### GESTELLTE AUFGABE
Wandle die folgenden Zeilen in eine nummerierte Liste um und lass Leerzeilen weg. Die Bilder gehören nicht in die Antwort.
───── EXTRAHIERTE ZEILEN ─────
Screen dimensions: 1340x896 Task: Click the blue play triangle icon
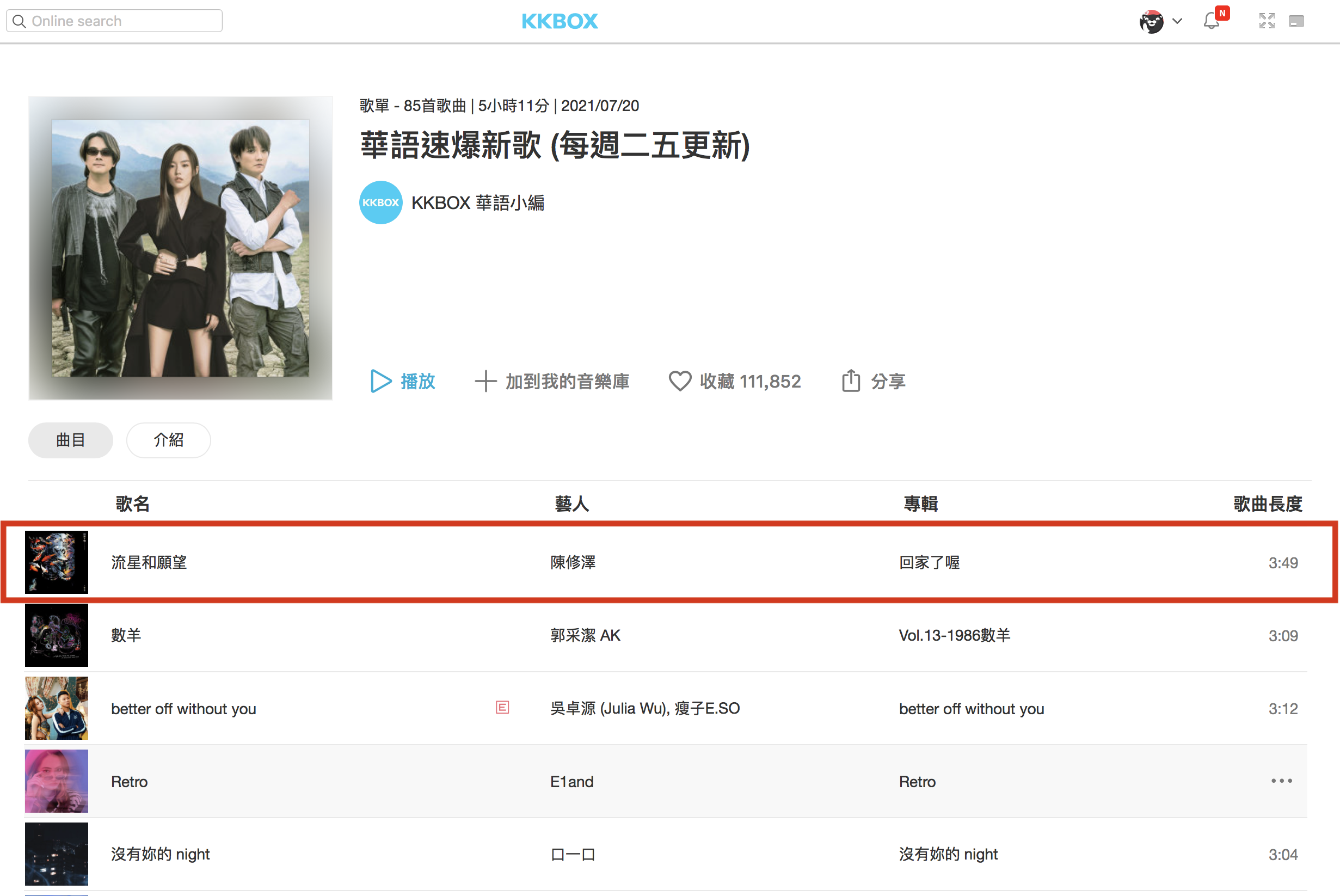[380, 381]
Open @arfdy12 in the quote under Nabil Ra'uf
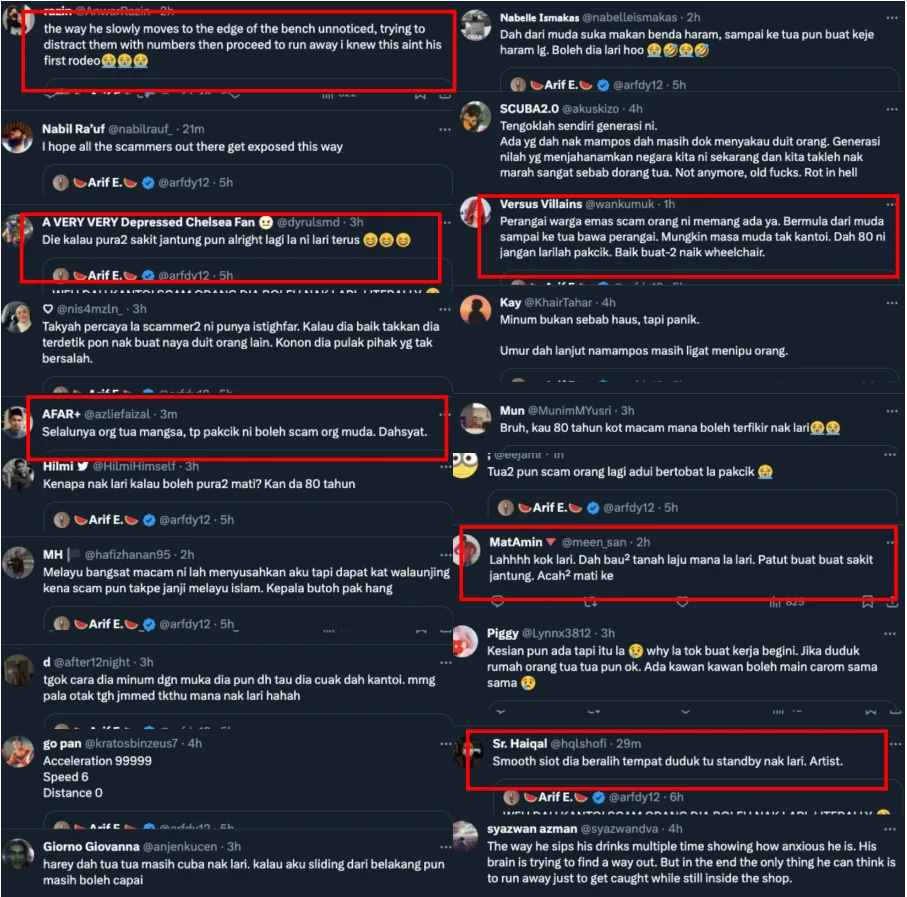 coord(184,183)
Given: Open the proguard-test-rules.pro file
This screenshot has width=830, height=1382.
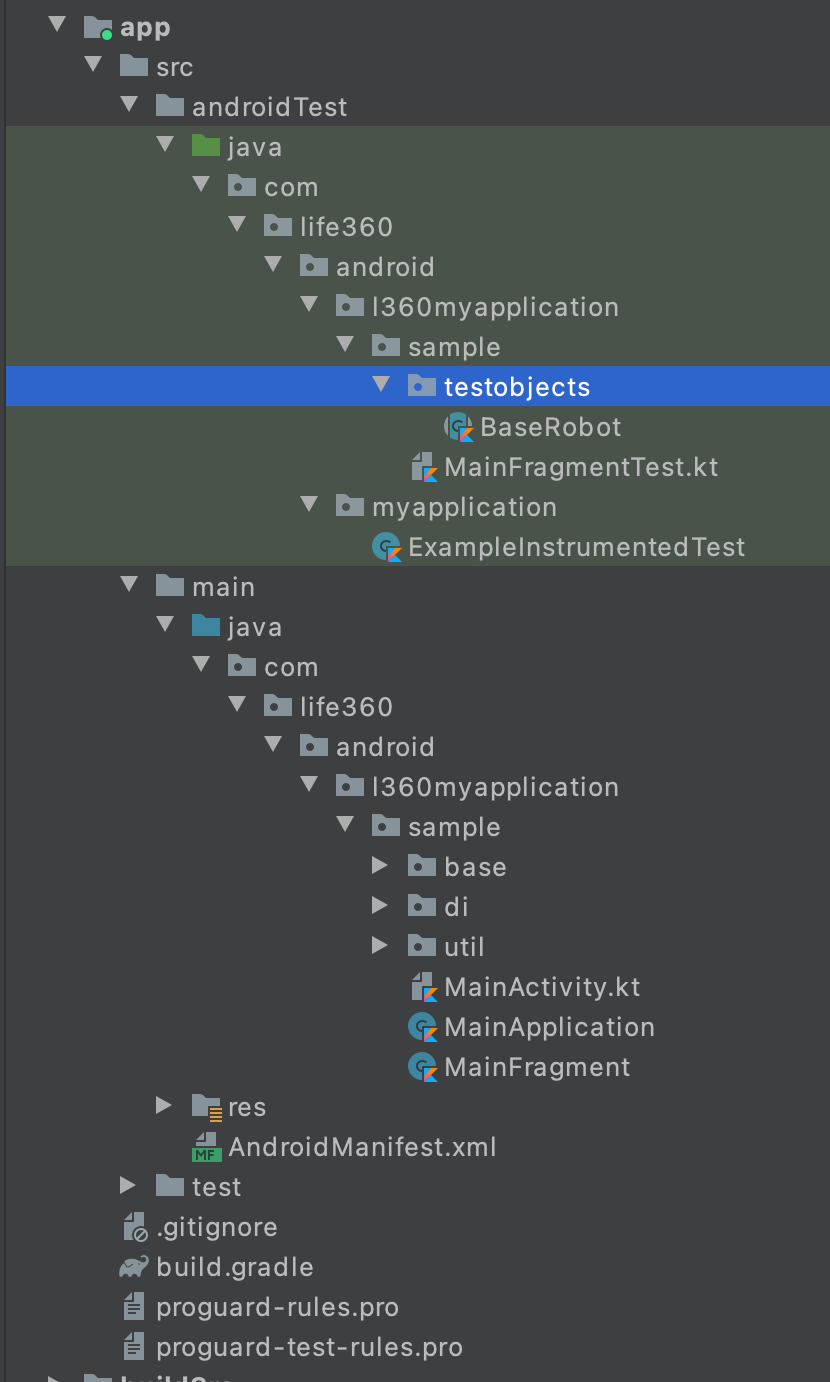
─────
### ANTWORT ZUR ÜBUNG
1. Screen dimensions: 1340x896 Task: Click the blue play triangle icon
2. [380, 381]
3. Open @arfdy12 in the quote under Nabil Ra'uf
4.  coord(184,183)
5. Given: Open the proguard-test-rules.pro file
6. This screenshot has width=830, height=1382.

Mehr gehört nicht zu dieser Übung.